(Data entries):
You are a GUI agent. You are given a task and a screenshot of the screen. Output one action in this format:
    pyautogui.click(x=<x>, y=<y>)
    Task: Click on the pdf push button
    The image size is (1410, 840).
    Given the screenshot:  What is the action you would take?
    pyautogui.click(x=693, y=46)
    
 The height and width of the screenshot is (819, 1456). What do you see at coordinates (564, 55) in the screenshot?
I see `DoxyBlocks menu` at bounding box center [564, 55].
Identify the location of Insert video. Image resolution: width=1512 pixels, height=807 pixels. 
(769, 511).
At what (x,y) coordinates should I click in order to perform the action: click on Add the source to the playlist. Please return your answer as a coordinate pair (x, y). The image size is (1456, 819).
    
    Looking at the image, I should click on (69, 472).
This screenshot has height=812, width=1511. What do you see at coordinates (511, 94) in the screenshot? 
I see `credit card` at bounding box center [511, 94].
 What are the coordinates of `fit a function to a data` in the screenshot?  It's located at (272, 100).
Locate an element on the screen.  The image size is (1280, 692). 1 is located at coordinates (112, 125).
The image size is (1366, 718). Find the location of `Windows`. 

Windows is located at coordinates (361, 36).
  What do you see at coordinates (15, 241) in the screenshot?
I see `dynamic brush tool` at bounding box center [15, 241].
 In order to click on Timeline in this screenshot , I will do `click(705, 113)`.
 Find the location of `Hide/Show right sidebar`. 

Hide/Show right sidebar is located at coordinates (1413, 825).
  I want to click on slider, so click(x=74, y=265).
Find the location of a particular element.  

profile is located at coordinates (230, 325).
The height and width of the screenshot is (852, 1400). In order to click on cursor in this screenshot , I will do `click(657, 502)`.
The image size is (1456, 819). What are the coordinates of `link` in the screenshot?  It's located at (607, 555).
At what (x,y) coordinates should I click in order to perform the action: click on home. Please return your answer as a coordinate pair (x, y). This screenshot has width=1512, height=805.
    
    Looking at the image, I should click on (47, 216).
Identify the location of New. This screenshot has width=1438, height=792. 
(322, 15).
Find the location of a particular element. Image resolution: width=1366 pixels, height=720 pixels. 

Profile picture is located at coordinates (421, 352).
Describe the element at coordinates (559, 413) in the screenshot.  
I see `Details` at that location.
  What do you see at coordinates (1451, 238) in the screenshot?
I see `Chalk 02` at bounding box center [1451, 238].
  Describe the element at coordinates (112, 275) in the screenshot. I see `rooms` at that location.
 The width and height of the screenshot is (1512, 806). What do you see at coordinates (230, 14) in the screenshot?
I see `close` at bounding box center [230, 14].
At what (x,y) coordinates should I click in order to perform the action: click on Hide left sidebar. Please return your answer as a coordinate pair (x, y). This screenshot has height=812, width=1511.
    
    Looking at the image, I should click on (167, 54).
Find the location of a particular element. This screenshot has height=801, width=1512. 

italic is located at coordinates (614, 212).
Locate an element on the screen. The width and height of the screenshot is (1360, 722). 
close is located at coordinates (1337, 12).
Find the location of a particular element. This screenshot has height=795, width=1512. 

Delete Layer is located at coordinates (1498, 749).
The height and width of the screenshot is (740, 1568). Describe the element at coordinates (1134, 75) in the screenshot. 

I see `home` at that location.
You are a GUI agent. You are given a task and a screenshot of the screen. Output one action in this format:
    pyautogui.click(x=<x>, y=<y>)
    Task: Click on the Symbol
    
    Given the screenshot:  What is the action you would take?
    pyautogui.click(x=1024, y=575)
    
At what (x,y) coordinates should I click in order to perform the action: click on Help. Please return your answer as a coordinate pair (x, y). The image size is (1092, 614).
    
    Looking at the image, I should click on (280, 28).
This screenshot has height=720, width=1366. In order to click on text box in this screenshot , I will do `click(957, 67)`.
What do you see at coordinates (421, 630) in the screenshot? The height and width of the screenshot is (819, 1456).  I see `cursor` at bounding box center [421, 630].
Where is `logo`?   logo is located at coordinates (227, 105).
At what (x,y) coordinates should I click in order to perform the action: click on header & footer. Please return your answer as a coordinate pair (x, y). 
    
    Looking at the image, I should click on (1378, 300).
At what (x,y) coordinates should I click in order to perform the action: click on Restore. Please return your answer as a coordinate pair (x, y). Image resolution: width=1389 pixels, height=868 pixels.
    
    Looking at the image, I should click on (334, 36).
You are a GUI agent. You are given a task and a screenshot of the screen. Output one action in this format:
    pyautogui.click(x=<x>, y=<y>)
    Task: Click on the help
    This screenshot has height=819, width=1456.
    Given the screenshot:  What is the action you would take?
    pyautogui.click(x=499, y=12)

(PROMPT):
Present every line of the data entries above as a JSON list of strings, one string per line, omitting blank lines.

(COMPLETE RESPONSE):
[
  "You are a GUI agent. You are given a task and a screenshot of the screen. Output one action in this format:",
  "    pyautogui.click(x=<x>, y=<y>)",
  "    Task: Click on the pdf push button",
  "    The image size is (1410, 840).",
  "    Given the screenshot:  What is the action you would take?",
  "    pyautogui.click(x=693, y=46)",
  " The height and width of the screenshot is (819, 1456). What do you see at coordinates (564, 55) in the screenshot?",
  "I see `DoxyBlocks menu` at bounding box center [564, 55].",
  "Identify the location of Insert video. Image resolution: width=1512 pixels, height=807 pixels. ",
  "(769, 511).",
  "At what (x,y) coordinates should I click in order to perform the action: click on Add the source to the playlist. Please return your answer as a coordinate pair (x, y). The image size is (1456, 819).",
  "    Looking at the image, I should click on (69, 472).",
  "This screenshot has height=812, width=1511. What do you see at coordinates (511, 94) in the screenshot? ",
  "I see `credit card` at bounding box center [511, 94].",
  " What are the coordinates of `fit a function to a data` in the screenshot?  It's located at (272, 100).",
  "Locate an element on the screen.  The image size is (1280, 692). 1 is located at coordinates (112, 125).",
  "The image size is (1366, 718). Find the location of `Windows`. ",
  "Windows is located at coordinates (361, 36).",
  "  What do you see at coordinates (15, 241) in the screenshot?",
  "I see `dynamic brush tool` at bounding box center [15, 241].",
  " In order to click on Timeline in this screenshot , I will do `click(705, 113)`.",
  " Find the location of `Hide/Show right sidebar`. ",
  "Hide/Show right sidebar is located at coordinates (1413, 825).",
  "  I want to click on slider, so click(x=74, y=265).",
  "Find the location of a particular element.  ",
  "profile is located at coordinates (230, 325).",
  "The height and width of the screenshot is (852, 1400). In order to click on cursor in this screenshot , I will do `click(657, 502)`.",
  "The image size is (1456, 819). What are the coordinates of `link` in the screenshot?  It's located at (607, 555).",
  "At what (x,y) coordinates should I click in order to perform the action: click on home. Please return your answer as a coordinate pair (x, y). This screenshot has width=1512, height=805.",
  "    Looking at the image, I should click on (47, 216).",
  "Identify the location of New. This screenshot has width=1438, height=792. ",
  "(322, 15).",
  "Find the location of a particular element. Image resolution: width=1366 pixels, height=720 pixels. ",
  "Profile picture is located at coordinates (421, 352).",
  "Describe the element at coordinates (559, 413) in the screenshot.  ",
  "I see `Details` at that location.",
  "  What do you see at coordinates (1451, 238) in the screenshot?",
  "I see `Chalk 02` at bounding box center [1451, 238].",
  "  Describe the element at coordinates (112, 275) in the screenshot. I see `rooms` at that location.",
  " The width and height of the screenshot is (1512, 806). What do you see at coordinates (230, 14) in the screenshot?",
  "I see `close` at bounding box center [230, 14].",
  "At what (x,y) coordinates should I click in order to perform the action: click on Hide left sidebar. Please return your answer as a coordinate pair (x, y). This screenshot has height=812, width=1511.",
  "    Looking at the image, I should click on (167, 54).",
  "Find the location of a particular element. This screenshot has height=801, width=1512. ",
  "italic is located at coordinates (614, 212).",
  "Locate an element on the screen. The width and height of the screenshot is (1360, 722). ",
  "close is located at coordinates (1337, 12).",
  "Find the location of a particular element. This screenshot has height=795, width=1512. ",
  "Delete Layer is located at coordinates (1498, 749).",
  "The height and width of the screenshot is (740, 1568). Describe the element at coordinates (1134, 75) in the screenshot. ",
  "I see `home` at that location.",
  "You are a GUI agent. You are given a task and a screenshot of the screen. Output one action in this format:",
  "    pyautogui.click(x=<x>, y=<y>)",
  "    Task: Click on the Symbol",
  "    Given the screenshot:  What is the action you would take?",
  "    pyautogui.click(x=1024, y=575)",
  "At what (x,y) coordinates should I click in order to perform the action: click on Help. Please return your answer as a coordinate pair (x, y). The image size is (1092, 614).",
  "    Looking at the image, I should click on (280, 28).",
  "This screenshot has height=720, width=1366. In order to click on text box in this screenshot , I will do `click(957, 67)`.",
  "What do you see at coordinates (421, 630) in the screenshot? The height and width of the screenshot is (819, 1456).  I see `cursor` at bounding box center [421, 630].",
  "Where is `logo`?   logo is located at coordinates (227, 105).",
  "At what (x,y) coordinates should I click in order to perform the action: click on header & footer. Please return your answer as a coordinate pair (x, y). ",
  "    Looking at the image, I should click on (1378, 300).",
  "At what (x,y) coordinates should I click in order to perform the action: click on Restore. Please return your answer as a coordinate pair (x, y). Image resolution: width=1389 pixels, height=868 pixels.",
  "    Looking at the image, I should click on (334, 36).",
  "You are a GUI agent. You are given a task and a screenshot of the screen. Output one action in this format:",
  "    pyautogui.click(x=<x>, y=<y>)",
  "    Task: Click on the help",
  "    This screenshot has height=819, width=1456.",
  "    Given the screenshot:  What is the action you would take?",
  "    pyautogui.click(x=499, y=12)"
]